There is a Distress Tolerance skill which goes by the acronym ‘ACCEPTS’, and which provides a set of healthy distraction tools to help oneself get through challenging times.
If my SUDs (Subjective Units of Distress) rating was an 8, 9 or 10, it would probably be more effective to use a more ‘urgent’ skill just as TIPP, but for SUDs ratings of around 5, 6 or 7, I find that ACCEPTS is always a good medium-intensity tool for me to access.
ACCEPTS stands for Activites, Comparisons, Contribute, (opposite) Emotion, Push Away, Thoughts and Sensations. I will cover the whole skill more thoroughly here, but for the time being I want to draw on the C, which stands for Contribute, and how I applied it today:
I finished nannying at around 6:30pm this evening having started this morning at 8:30. I knew that nobody would be at my Dad’s house (where I had planned to stay the night) until at least a few hours later, and felt anxious anticipating the next few hours alone there. I was tired after a 10 hour working day, and part of me just wanted to go home and crash. However, knowing myself as I do, I intuitively reckoned that being home by myself during my most vulnerable time would not be the most effective option.
This was where I decided to draw upon my DBT skills by using the C in ACCEPTS – Contributing. I decided to go and visit my Grandma in the hospital and spend some time with her before going home after (by which time my family would be back from the airport). The hospital is not the most convenient place to get to during rush-hour, and especially not when there is a cricket match just ending down the road!
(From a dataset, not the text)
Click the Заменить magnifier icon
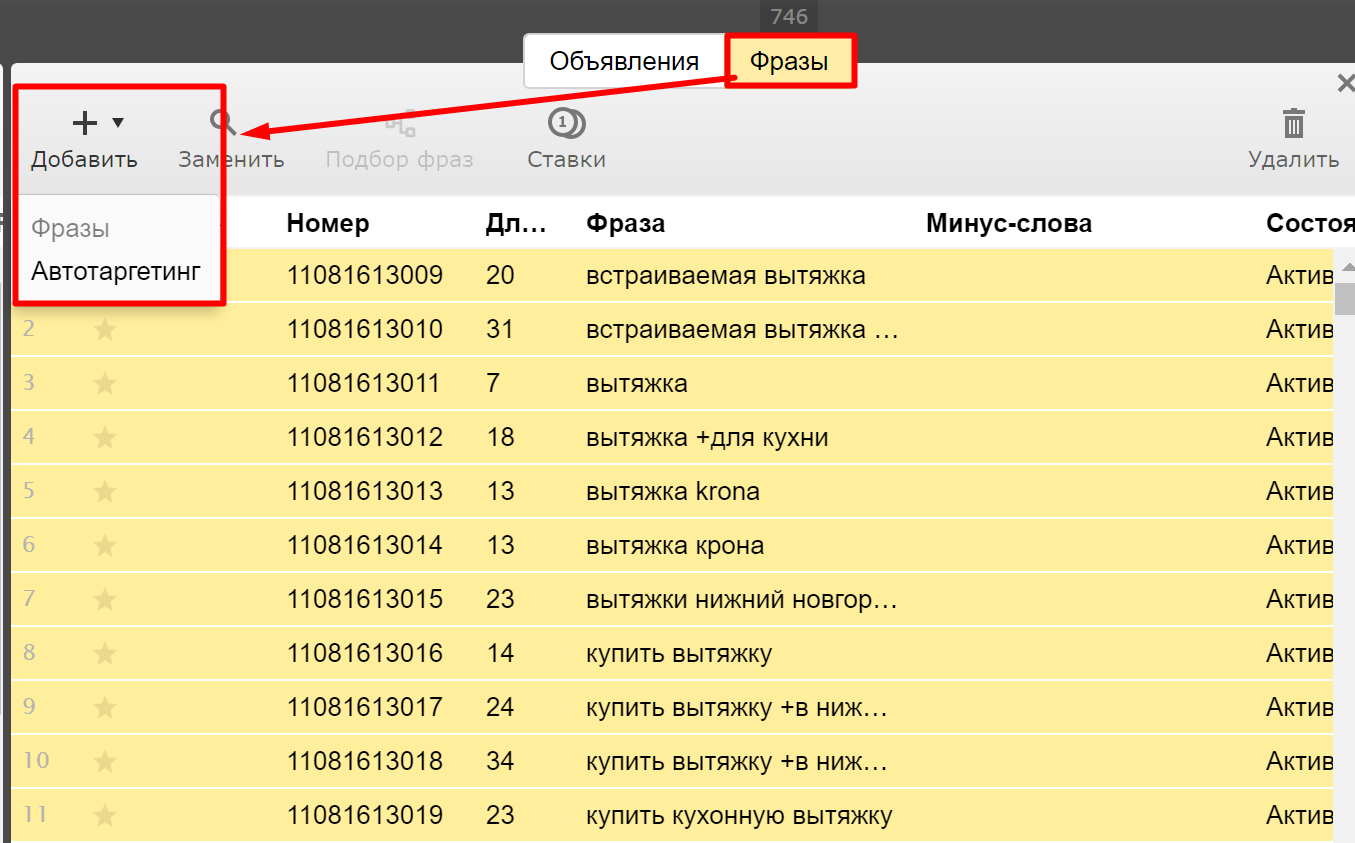Screen dimensions: 1355x843 (222, 123)
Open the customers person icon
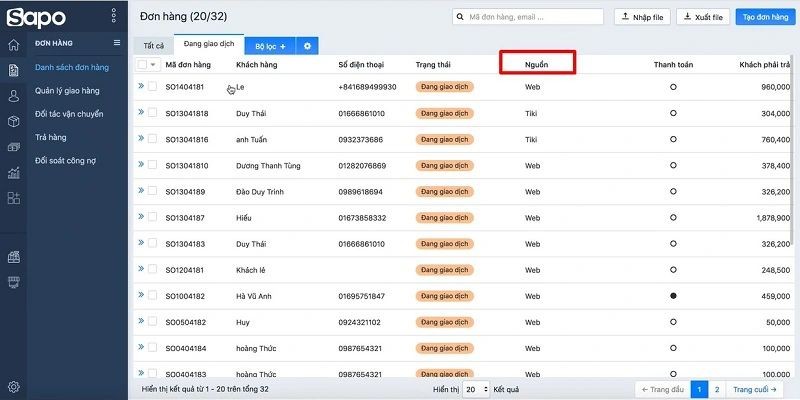Image resolution: width=800 pixels, height=400 pixels. point(14,96)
But I needed to get outside of myself and my washing-machine head, connect to a wider purpose and stay productive and proactive before I could go to bed a few hours later.
The Contribute skill is a tricky one, especially for Codependents like myself; it is very easy to ‘Over-Contribute’ by constantly giving and sacrificing my own needs to the detriment of myself. So I do have to be careful with this one! I decided to do a mini Pros-And-Cons in my head first, and realised that in this instance, it would be more effective for me to Contribute to my Grandma by going to spend time with her, than it would be to go home feeling vulnerable to the evening alone ahead of me.
Ultimately, I had a lovely time with my Grandma. Not only was she grateful that I had made the effort to go and see her after a long day, but it also helped boost my own mood and mindset too.
Contributing is a skill with a positive ripple-effect, and this evening I certainly experienced that. I was able to not only make someone else’s day a little better, but consequently my own as well.